Djokovic has 'no regrets' about missing US events over COVID vaccine status
The US currently bars unvaccinated foreigners from entering the country
Indian Wells (Reuters) - Novak Djokovic said he had no regrets about missing tournaments at Indian Wells and Miami due to his COVID-19 vaccination status but hoped that he would be allowed into the United States later this year for the U.S. Open Grand Slam.
The U.S. currently bars unvaccinated foreigners from entering the country, though the policy is expected to be lifted when the government ends its COVID emergency declarations in May.
Djokovic, 35, unsuccessfully applied to the U.S. government for special permission to play at Indian Wells and Miami. Carlos Alcaraz leapfrogged the Serb back into top spot in the world rankings after winning the Indian Wells title on Sunday.
"I have no regrets," Djokovic told CNN. "I've learned through life that regrets only hold you back and basically make you live in the past. "I don't want to do that. I also don't want to live too much in the future. I want to be as much as in the present moment but of course think about future, create a better future.
"So I congratulate Alcaraz. He absolutely deserves to come back to number one."

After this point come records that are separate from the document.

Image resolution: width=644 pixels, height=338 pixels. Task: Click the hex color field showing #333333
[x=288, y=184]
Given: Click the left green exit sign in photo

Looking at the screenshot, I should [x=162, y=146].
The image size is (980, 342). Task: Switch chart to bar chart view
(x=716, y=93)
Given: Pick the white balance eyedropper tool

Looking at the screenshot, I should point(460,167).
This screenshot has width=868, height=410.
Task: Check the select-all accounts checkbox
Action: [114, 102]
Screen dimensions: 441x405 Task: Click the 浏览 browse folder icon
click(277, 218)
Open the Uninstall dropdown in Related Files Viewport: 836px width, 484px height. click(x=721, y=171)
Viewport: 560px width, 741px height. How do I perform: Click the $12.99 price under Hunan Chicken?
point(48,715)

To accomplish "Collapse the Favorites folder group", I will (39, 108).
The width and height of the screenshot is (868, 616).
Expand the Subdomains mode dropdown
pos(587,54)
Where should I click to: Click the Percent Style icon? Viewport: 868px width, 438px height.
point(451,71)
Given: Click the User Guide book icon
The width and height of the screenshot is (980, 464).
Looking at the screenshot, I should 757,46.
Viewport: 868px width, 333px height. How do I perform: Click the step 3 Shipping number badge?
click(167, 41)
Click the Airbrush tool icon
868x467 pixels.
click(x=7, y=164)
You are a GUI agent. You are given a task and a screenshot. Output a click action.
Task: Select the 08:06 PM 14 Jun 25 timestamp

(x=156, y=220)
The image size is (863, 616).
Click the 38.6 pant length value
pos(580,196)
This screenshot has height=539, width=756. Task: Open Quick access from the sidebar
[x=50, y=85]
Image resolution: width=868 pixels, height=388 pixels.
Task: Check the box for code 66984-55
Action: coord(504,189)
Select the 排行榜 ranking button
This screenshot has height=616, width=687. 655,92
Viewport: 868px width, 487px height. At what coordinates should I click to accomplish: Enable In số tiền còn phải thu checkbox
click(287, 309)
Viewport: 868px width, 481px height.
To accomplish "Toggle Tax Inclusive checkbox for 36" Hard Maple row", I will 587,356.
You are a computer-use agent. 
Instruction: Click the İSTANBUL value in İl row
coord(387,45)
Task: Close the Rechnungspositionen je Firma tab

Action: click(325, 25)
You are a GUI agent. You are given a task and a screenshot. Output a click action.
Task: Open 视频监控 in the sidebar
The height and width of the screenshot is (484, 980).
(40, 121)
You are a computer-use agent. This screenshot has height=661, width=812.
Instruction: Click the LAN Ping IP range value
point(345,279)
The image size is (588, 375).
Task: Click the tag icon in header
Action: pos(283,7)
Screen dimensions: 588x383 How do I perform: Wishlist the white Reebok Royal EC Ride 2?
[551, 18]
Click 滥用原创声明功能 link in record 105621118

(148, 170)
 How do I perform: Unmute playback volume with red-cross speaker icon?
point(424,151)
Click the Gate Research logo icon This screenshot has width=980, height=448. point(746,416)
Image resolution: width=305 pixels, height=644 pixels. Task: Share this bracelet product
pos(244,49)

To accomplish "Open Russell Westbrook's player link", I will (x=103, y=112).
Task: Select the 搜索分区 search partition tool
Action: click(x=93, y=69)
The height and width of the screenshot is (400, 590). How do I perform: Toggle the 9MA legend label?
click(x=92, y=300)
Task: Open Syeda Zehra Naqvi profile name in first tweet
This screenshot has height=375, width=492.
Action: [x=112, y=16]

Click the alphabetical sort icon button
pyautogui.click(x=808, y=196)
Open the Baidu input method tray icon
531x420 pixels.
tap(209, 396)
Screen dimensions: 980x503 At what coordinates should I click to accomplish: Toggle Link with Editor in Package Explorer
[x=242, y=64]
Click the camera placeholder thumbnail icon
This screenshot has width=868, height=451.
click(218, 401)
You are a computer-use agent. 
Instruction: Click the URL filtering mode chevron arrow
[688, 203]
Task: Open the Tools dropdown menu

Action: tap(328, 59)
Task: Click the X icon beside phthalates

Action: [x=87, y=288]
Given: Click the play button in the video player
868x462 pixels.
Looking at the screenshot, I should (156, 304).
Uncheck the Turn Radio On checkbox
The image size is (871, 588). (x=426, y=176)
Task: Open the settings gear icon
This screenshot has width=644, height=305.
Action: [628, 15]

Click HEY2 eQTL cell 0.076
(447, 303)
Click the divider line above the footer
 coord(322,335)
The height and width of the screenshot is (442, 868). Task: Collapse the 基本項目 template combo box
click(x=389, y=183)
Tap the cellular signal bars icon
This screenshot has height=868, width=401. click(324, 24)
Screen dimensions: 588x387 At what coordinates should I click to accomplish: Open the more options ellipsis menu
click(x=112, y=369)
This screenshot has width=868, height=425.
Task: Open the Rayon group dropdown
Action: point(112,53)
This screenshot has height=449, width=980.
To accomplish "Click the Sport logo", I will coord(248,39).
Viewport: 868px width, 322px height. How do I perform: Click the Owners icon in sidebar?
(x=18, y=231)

Djokovic said it was a pity he was not allowed to compete in the U.S. where he has enjoyed plenty of success including three of his 22 major titles. "But at the same time, it's the conscious decision I made and I knew that there is always a possibility that I won't go," Djokovic said.
"It's the current state or current situation that I hope will change for later this year, for the U.S. Open. That's the most important tournament for me on American soil."
The Serb said the controversy had not dented his enthusiasm for the sport. "Actually, the contrary, I'm as enthusiastic as ever, as motivated as ever for the sport, my family, my foundation, all the projects and everything I'm doing off the court," he said. "The dignity, and integrity, and staying true to myself, and my beliefs and my rights are above everything."